60/40 Portfolio Beats Hedge Fund in 2024

Barclays has estimated hedge fund investor returns to be between 10% and 11% in 2024, based on a weighted average across investor types, including pension funds, family offices, and private banks. This performance aligns with Hedge Fund Research’s weighted composite index, which also rose 10% last year.

However, a traditional 60/40 portfolio, consisting of 60% stocks and 40% bonds, would have outperformed hedge funds during the same period. According to the Lazy Portfolio ETF site, such a portfolio—using the Vanguard Total Stock Market ETF (VTI) and Vanguard Total Bond Market ETF (BND)—would have delivered just under 15% in 2024.

Even over the past five years, including the challenging 2022 market when both stocks and bonds declined, the 60/40 strategy posted an average gain of 8%, compared to just over 7% for hedge funds, which lost 4% in 2022.

hedge funds

“The fact that a traditional 60/40 portfolio outperformed the average hedge fund in 2024 highlights an ongoing challenge for the industry: justifying its cost,” said Bruno Schneller, managing partner at Erlen Capital Management, a Swiss asset manager.

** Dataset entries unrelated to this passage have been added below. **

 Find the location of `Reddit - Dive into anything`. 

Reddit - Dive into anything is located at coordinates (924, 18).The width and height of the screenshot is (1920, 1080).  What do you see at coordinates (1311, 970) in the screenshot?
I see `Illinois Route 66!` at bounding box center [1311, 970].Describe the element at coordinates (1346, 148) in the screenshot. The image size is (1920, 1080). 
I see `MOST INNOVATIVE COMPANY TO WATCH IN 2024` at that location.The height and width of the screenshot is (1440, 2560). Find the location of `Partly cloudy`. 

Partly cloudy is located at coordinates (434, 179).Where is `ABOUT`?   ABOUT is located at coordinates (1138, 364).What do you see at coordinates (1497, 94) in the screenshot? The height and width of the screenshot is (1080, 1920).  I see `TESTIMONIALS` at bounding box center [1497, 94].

Schneller noted that while hedge funds market themselves as tools for diversification, downside protection, and alpha generation, their recent performance suggests they may struggle to consistently deliver on these promises, particularly in low-volatility environments.

He emphasized the importance of investors carefully considering whether the potential benefits—such as access to specialized strategies or uncorrelated returns—are worth the often higher costs compared to simpler, more cost-effective alternatives.